Obwohl er eines der besten JRPGs aller Zeiten geschrieben hat, gibt Chrono Trigger-Autor Masato Kato zu, dass er früher «Videospiele hasste», bevor Dragon Quest in sein Leben trat.
Die Beliebtheit von Dragon Quest in Japan kann nicht hoch genug eingeschätzt werden – es ist so populär, dass es eine urbane Legende gibt, die besagt, dass die Serie Spiele an Samstagen veröffentlichte, weil ein japanisches Gesetz dies vorschrieb, nachdem viele Fans Schule oder Arbeit schwänzten, um es zu spielen (es stellte sich heraus, dass es tatsächlich nur die Entwickler waren, die sich entschieden, das «Gesetz» zu schaffen).

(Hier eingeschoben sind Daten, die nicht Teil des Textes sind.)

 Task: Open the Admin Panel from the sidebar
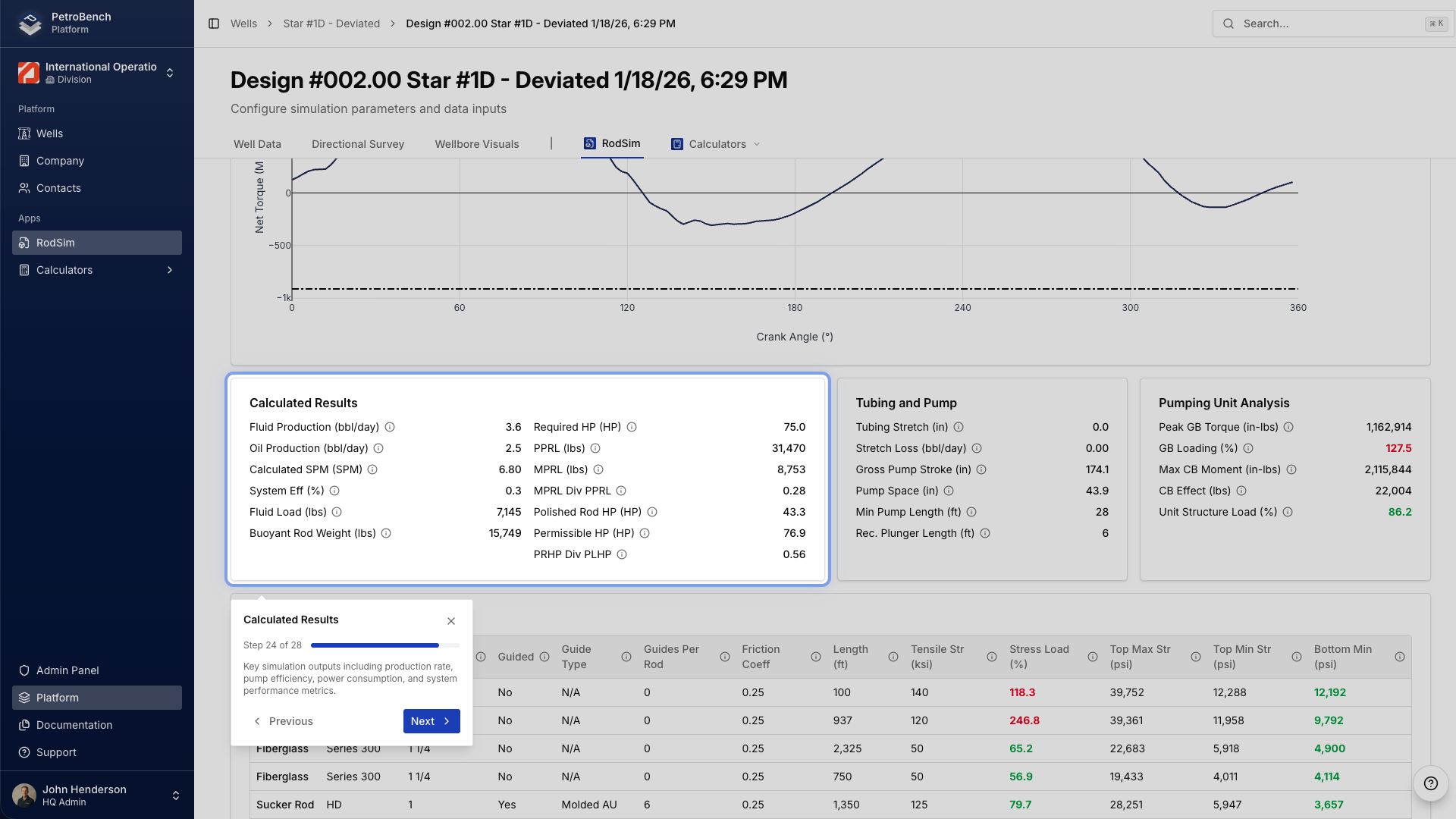[x=68, y=670]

Sogar das jüngste Dragon Quest 3 HD-2D Remake schnitt besser «als zunächst angenommen» ab, wobei die Switch- und PS5-Versionen die beiden bestverkauften Plätze in den japanischen Spielecharts während seiner Veröffentlichungswoche einnahmen, mit 641.195 und 180.575 verkauften Exemplaren (zum Vergleich: der dritte Platz verkaufte 32.762 Exemplare).

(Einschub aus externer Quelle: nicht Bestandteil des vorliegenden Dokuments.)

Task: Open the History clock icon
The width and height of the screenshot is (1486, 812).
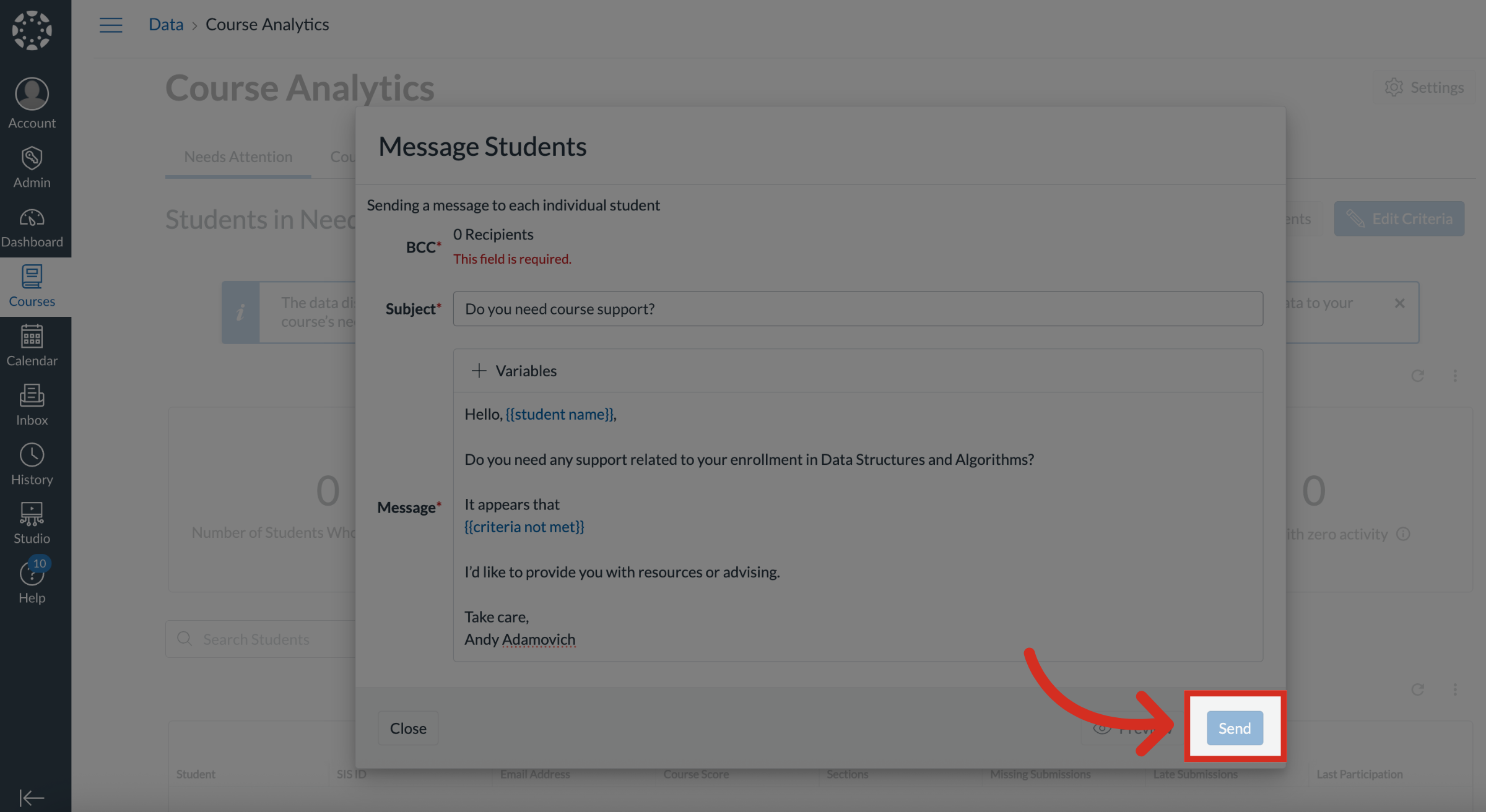Action: 32,464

Es stellt sich heraus, dass Dragon Quest auch dafür verantwortlich ist, dass einer der größten Namen im RPG-Genre zu Spielen kam. Xenogears- und Final Fantasy 11-Autor Masato Kato sprach mit Denfaminicogamer (übersetzt von Automaton) und erzählte von seinen frühen Jahren und Einflüssen. Nachdem er keine Spiele unter seinen Einflüssen erwähnt hatte, antwortete er auf Nachfrage, dass er «nicht nur überhaupt keine Spiele spielte, sondern sie tatsächlich hasste.»

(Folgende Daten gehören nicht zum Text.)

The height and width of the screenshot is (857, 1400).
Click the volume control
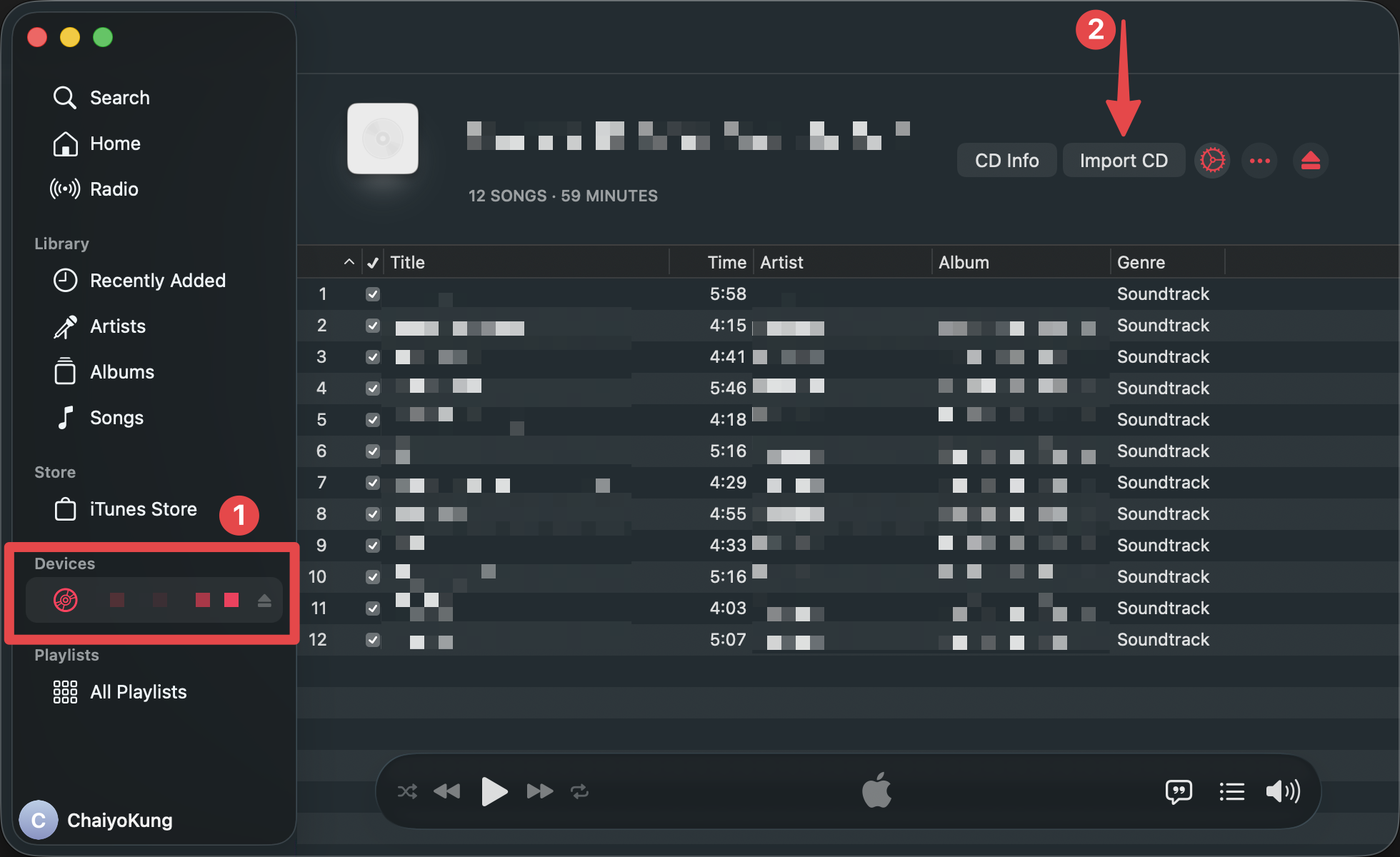(x=1283, y=791)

«Es gab an meiner Universität ziemlich viele Leute, die Spiele spielten, aber… ich hasste es im Grunde einfach, das zu tun, was alle anderen taten», sagte er und fügte hinzu, dass «wenn ich zwei Stunden mit einem Spiel verbringe, ich nicht anders kann, als darüber nachzudenken, wie viele Bücher ich in derselben Zeit lesen könnte. Ich war mir bewusst, dass Spiele ihren eigenen Wert hatten, aber für mich hatte das Lesen oberste Priorität.»
Das änderte sich alles, als Kato seine Schwester Dragon Quest spielen sah: «RPGs waren völlig anders. In einem RPG wird der Spieler zum Protagonisten und kann die Geschichte selbst erleben», sagt er.
Er erkennt auch an, dass Spiele wie Dragon Quest vorgegebene Geschichten haben, aber «der Spieler kann sich frei bewegen, wählen, ob er kämpft, wegläuft, in einem Gasthaus bleibt und die Geschichte der Rettung der Welt erlebt. Dieses Konzept hat mich wirklich beeindruckt.»
Von dort aus kam Kato zu Tecmo, bevor er seinen Weg zu Squaresoft fand, wo er Chrono Trigger zusammen mit zwei der drei Schöpfer von Dragon Quest, Yuji Horii und Akira Toriyama, schrieb – sowie an Titeln wie Final Fantasy 7, Xenogears und Chrono Cross arbeitete.
Der Schöpfer von Dragon Quest 12 arbeitet weiterhin intensiv an dem JRPG, obwohl es in den letzten 4 Jahren kaum Neuigkeiten gab, und verspricht, dass es «großartig» wird.